ATTR-CM patients added to original Phase I group 

Patients with ATTR-CM will now be included in additional dose expansion and escalation cohorts in the NTLA-2001 investigation. In addition, the ATTR-CM patients have been added to the original Phase 1 research cohort, which is now testing NTLA-2001 in patients with ATTR amyloidosis and polyneuropathy.

NTLA-2001 is an in vivo CRISPR/Cas9-based genome editing product being investigated as single-dose transthyretin (ATTR) amyloidosis treatment. It is the first investigational therapeutic of its sort. It is being developed to be the first single-dose treatment for potentially ATTR amyloidosis and reverse disease development in both ATTR-CM and ATTRv-PN patients by inactivating the TTR gene in liver cells block the generation of transthyretin (TTR) protein. Both the European Commission and the US have designated NTLA-2001 as an orphan medication for the treatment of ATTR amyloidosis. FDA

NTLA-2001 can reduce serum TTR levels

Intellia CEO and President John Leonard said, “ATTR amyloidosis is a chronic, fatal disease that can impact different organs and tissues within the body, often manifesting as either polyneuropathy or cardiomyopathy. At Intellia, our goal is to develop a potentially curative treatment that could benefit as many patients living with this disease as possible.
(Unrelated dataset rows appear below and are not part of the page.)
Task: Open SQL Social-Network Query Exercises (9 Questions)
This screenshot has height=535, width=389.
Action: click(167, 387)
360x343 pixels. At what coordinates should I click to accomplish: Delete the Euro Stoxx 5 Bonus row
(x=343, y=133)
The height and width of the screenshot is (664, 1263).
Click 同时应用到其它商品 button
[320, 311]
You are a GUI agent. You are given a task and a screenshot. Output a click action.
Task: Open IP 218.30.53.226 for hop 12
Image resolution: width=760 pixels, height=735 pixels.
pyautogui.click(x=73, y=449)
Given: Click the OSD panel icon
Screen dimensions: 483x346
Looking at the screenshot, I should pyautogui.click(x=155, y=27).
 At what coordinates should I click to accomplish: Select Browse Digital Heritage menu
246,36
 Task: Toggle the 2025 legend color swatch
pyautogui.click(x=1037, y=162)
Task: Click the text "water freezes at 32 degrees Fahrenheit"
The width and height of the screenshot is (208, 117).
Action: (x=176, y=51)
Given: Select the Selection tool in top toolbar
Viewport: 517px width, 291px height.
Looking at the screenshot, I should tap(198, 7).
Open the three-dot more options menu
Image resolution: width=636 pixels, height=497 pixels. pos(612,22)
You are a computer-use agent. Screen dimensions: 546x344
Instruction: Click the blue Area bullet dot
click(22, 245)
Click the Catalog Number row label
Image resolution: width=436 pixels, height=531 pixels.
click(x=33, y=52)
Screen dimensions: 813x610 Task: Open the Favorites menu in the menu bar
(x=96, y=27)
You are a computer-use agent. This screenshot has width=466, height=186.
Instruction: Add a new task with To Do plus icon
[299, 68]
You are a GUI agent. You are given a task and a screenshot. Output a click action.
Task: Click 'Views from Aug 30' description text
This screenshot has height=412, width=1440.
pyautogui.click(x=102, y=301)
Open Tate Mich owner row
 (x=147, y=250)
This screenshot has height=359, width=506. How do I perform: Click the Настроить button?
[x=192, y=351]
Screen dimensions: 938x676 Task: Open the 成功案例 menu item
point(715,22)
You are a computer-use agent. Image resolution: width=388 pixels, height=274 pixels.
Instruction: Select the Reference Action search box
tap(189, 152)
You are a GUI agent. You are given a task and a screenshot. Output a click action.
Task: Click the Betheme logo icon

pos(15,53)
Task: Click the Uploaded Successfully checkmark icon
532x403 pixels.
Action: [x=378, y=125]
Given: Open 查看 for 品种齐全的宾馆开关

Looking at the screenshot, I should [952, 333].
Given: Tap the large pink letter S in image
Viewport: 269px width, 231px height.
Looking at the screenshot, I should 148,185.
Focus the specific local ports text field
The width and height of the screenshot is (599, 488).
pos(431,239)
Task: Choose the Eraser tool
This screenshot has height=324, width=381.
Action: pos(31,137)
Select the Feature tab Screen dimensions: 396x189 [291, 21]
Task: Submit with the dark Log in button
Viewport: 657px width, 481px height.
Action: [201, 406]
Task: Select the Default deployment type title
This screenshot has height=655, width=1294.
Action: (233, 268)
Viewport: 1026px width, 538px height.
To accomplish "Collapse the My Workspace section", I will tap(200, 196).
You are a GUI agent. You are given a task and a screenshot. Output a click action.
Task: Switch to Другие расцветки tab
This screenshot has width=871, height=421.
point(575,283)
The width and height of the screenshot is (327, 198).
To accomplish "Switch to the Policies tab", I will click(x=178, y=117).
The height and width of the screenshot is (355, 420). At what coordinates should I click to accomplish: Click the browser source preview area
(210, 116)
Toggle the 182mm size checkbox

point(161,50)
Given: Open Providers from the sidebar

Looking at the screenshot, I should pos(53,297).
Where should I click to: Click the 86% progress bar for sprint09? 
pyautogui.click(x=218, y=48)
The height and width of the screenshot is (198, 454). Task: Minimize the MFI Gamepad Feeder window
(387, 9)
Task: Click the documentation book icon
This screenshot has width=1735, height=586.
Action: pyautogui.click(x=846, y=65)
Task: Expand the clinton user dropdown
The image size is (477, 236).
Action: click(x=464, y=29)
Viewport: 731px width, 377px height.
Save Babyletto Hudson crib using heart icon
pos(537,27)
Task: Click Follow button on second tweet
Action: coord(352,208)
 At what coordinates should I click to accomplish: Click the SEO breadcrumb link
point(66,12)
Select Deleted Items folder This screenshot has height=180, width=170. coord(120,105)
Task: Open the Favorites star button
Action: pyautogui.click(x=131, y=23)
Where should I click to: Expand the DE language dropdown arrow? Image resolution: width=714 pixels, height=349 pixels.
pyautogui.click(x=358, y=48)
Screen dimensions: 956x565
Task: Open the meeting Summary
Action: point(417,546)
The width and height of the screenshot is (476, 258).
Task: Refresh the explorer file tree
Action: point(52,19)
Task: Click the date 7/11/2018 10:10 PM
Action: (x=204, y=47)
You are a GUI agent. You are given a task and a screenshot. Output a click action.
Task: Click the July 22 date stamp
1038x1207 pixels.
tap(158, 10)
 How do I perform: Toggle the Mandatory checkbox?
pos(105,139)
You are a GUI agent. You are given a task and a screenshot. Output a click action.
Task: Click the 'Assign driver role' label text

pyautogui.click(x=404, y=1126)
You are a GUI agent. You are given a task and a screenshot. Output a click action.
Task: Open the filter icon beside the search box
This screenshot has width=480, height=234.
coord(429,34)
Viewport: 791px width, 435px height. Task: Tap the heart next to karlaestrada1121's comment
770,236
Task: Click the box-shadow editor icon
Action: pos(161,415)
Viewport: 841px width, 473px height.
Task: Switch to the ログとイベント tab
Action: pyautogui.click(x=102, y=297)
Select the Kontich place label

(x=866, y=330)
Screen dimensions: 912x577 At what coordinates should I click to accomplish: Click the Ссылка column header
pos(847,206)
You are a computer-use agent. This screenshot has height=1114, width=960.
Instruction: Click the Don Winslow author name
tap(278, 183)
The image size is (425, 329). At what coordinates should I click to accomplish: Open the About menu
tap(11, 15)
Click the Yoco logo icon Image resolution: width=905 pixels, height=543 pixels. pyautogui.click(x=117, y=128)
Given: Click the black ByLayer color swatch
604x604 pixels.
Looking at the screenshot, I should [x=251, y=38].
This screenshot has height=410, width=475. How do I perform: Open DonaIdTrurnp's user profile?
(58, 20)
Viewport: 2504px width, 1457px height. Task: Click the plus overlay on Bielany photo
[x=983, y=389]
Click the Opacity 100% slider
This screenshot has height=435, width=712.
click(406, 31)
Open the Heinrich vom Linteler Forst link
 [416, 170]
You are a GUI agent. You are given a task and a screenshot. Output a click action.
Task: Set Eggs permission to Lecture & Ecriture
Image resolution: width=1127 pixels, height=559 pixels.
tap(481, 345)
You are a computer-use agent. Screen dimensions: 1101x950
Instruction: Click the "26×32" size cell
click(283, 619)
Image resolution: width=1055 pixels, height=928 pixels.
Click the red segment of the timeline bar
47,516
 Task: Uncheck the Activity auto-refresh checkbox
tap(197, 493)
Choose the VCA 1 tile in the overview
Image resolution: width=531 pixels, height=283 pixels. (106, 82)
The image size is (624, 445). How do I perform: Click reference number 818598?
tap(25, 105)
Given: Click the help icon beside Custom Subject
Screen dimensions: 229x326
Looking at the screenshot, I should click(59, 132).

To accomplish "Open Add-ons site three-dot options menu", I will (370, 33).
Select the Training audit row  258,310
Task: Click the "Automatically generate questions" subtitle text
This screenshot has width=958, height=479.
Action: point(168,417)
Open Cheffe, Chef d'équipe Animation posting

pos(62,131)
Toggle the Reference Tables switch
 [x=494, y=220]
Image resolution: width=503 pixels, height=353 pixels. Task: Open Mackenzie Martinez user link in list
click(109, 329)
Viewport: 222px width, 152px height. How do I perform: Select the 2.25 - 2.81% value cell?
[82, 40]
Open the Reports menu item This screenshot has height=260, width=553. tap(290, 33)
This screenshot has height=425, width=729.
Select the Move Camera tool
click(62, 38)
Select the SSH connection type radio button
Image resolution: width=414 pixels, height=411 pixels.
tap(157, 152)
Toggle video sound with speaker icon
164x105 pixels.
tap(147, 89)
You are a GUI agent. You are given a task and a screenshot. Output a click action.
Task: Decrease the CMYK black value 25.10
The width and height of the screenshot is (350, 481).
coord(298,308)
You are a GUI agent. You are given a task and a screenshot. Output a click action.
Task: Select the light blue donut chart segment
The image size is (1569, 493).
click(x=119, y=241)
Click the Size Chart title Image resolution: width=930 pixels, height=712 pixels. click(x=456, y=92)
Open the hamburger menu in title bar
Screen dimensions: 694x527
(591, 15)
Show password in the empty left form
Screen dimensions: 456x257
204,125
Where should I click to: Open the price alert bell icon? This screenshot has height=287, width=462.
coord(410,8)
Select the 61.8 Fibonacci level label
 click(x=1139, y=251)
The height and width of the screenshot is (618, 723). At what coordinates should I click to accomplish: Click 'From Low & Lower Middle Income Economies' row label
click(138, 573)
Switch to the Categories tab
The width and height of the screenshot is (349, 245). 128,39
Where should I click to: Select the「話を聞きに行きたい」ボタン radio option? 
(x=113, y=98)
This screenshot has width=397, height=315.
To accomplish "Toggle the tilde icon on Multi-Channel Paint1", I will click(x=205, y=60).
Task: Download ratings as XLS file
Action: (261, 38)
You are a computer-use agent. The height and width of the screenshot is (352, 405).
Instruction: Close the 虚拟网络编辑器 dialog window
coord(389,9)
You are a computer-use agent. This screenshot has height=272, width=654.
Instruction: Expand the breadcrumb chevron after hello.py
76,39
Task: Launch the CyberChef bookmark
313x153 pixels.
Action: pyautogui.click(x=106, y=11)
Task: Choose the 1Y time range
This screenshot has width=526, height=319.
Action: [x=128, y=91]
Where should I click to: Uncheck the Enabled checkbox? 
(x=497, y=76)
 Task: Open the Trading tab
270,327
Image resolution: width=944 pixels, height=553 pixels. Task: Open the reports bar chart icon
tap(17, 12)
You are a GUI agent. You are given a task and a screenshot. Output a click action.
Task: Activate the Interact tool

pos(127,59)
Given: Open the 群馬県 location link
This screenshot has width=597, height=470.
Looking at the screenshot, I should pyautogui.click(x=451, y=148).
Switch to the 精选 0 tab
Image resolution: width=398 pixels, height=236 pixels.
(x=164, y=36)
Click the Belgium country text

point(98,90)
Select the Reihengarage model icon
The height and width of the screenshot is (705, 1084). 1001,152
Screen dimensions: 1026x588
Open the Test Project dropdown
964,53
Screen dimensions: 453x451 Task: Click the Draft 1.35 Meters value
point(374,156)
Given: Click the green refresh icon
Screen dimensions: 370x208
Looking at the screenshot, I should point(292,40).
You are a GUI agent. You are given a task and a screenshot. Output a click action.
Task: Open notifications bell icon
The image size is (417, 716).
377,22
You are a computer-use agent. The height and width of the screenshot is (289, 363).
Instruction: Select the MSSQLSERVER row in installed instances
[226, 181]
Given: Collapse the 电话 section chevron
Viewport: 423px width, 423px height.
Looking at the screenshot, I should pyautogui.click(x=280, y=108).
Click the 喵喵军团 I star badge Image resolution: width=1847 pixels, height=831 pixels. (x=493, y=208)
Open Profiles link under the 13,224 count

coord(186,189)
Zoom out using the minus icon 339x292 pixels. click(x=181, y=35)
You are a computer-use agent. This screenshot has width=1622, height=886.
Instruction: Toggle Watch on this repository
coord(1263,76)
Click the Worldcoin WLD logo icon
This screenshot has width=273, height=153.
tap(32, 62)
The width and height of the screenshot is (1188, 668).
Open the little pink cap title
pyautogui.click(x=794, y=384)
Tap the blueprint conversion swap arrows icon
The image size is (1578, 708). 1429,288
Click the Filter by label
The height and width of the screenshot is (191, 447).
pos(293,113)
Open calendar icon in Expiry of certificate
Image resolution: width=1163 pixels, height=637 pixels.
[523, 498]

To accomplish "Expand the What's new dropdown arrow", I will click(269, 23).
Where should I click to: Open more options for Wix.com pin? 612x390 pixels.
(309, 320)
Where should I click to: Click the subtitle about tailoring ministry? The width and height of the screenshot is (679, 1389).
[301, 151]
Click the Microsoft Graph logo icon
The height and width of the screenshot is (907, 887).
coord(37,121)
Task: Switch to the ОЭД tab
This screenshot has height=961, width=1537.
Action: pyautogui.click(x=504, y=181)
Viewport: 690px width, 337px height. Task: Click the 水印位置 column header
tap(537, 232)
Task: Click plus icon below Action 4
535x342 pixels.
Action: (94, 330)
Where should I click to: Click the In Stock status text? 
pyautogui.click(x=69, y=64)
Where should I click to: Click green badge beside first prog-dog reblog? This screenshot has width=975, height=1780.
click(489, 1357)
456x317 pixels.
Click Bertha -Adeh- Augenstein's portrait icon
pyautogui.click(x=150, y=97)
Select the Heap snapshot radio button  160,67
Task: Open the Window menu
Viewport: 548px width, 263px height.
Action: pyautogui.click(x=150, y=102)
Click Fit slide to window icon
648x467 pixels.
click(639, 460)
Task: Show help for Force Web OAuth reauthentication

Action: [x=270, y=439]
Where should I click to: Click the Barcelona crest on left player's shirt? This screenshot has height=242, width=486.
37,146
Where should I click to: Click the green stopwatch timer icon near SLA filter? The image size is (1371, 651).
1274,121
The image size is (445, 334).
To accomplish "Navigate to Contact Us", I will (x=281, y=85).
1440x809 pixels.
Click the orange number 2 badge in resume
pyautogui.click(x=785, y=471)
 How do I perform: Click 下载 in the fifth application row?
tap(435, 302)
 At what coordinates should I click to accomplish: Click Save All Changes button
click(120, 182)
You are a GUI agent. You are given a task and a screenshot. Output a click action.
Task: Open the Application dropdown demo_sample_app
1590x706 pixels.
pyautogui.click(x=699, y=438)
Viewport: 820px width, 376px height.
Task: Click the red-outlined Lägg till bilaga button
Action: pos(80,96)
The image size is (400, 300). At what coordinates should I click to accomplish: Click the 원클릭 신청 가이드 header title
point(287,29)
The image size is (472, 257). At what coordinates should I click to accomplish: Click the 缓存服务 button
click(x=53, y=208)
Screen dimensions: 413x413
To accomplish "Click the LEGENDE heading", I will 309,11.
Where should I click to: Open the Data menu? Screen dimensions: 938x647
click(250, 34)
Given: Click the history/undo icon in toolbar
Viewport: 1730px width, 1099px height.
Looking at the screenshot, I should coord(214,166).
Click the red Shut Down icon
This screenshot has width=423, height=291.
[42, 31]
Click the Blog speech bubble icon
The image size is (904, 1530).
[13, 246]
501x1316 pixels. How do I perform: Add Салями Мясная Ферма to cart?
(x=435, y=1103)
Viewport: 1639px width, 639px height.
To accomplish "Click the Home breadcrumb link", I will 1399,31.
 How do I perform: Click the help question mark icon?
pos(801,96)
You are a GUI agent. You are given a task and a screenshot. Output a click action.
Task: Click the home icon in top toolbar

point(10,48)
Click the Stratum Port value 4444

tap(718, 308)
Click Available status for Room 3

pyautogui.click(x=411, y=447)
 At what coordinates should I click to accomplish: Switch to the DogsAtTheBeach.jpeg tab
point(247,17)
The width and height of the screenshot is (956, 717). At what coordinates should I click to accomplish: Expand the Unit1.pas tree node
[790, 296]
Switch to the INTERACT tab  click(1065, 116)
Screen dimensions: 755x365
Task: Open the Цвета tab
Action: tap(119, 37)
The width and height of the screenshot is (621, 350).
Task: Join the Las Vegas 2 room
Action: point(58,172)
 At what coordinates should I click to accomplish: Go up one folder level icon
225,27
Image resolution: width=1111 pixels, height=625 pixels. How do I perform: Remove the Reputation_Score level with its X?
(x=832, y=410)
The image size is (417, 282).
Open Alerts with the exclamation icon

We have already seen promising interim data supporting the ability of NTLA-2001 to significantly reduce serum TTR levels in ATTR patients with polyneuropathy. We are excited to now expand our Phase 1 study of NTLA-2001 to include ATTR patients with cardiomyopathy in order to advance this potentially first-of-its-kind, single-dose treatment for more patients.”

The Phase 1 protocol update allows up to 36 persons in the United Kingdom with inherited ATTR-CM  or wild-type cardiomyopathy and New York Heart Association Class I–III heart failure to participate in the two-part research. The key goals of the study are to evaluate NTLA-2001’s safety, tolerability, pharmacokinetics, and pharmacodynamics.